WHAT THIS TASK INVOLVES → The post below about stewardship and spirituality names things that people often consider separate from spirituality. List each of them.
── QUOTED PASSAGE
It's one of those weeks when I feel as if I'm hearing connections between a lot of different messages, and in a bunch of roles. Some of it has to do with the connection between "church" and "spirituality," which I know a lot of people think of as pretty much separate. The other things we think of as really separate are money and spirituality, and (perhaps to a lesser degree) time management and spirituality. In the background is my current reading in Brian McLaren's good book Finding our Way Again: The Return of the Ancient Practices -- which invites the kind of connection I've been trying to make between living daily life and engaging in spiritual practices as a way of "training" ourselves for the journey with God.
For me it's happening in a pretty traditional context, but opening some new doors.I've taken on leadership in "stewardship" at church (The word, I've been reminding myself and others, is not just church talk for "fundraising" -- it's about recognizing that we are "stewards" of what we have from God -- invited to work with God in relationship, managing and making good use of the time and money we are given).
Last night (same week so it's all been on my mind) I led a seminar for young adults about living faithfully with our time and our money. And we struggled over some Biblical passages about the practice of tithing - a practice I've been skeptical about because of the way that it can feel like a "bill" that I can't pay. So when I use the biblical word "tithe" I really mean "proportional giving" -- something I've tried to practice, both with money and with time.
────
── DATA SHOWN
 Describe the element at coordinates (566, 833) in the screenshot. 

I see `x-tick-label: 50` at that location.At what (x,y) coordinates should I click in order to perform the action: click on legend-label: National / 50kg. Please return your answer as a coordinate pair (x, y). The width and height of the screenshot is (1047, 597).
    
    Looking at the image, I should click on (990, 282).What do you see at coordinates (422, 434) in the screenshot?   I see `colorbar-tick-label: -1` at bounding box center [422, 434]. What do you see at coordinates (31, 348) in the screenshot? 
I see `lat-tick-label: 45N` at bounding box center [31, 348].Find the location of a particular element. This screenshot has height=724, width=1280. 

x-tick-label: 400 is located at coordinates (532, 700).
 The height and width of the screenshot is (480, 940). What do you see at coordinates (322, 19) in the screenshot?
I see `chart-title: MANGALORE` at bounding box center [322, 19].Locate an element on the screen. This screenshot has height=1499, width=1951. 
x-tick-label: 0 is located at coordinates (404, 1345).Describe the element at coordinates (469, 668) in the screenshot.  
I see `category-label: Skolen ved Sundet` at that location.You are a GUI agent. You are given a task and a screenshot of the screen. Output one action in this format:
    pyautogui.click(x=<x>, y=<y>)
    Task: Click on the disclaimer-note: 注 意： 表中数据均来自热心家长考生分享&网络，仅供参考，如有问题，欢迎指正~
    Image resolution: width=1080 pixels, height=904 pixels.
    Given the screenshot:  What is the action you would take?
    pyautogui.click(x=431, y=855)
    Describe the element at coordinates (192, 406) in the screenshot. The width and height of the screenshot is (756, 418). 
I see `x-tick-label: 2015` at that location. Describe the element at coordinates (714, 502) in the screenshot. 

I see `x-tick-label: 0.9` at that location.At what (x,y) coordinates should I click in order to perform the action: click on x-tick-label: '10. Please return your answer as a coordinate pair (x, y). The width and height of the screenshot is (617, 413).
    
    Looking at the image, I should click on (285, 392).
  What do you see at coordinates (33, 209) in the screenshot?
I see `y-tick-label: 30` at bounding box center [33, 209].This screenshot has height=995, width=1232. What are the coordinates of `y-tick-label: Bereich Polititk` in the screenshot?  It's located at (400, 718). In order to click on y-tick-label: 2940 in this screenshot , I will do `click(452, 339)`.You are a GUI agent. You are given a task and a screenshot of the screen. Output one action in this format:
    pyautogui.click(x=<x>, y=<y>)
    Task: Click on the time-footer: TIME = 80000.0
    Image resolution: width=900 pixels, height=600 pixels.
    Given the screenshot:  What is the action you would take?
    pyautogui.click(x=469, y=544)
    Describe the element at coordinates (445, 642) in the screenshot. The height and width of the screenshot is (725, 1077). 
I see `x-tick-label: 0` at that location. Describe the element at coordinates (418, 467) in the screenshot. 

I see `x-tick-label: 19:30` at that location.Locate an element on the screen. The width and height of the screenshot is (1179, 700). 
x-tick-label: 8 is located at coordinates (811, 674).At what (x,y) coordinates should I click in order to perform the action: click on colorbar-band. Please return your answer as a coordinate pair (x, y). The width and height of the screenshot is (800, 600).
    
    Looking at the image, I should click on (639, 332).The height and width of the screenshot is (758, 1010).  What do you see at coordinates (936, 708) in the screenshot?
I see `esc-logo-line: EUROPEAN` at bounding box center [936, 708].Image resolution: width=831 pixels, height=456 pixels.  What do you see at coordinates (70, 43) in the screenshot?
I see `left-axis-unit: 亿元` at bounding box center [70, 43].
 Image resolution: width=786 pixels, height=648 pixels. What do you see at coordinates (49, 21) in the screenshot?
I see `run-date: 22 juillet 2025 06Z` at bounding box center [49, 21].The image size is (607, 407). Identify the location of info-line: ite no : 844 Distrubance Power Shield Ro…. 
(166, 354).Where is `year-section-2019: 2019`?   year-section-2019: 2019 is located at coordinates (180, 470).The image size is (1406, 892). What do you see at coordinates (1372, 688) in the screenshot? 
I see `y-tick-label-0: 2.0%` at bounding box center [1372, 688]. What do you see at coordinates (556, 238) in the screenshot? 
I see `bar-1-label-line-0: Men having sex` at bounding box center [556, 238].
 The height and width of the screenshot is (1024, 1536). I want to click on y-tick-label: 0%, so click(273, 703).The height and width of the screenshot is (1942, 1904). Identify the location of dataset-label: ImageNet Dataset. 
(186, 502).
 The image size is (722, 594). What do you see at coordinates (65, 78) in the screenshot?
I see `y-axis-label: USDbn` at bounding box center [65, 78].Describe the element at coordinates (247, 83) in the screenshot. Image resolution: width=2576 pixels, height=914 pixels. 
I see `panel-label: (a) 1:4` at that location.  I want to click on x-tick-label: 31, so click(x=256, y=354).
────
REPLY →
- Church
- Money
- Time management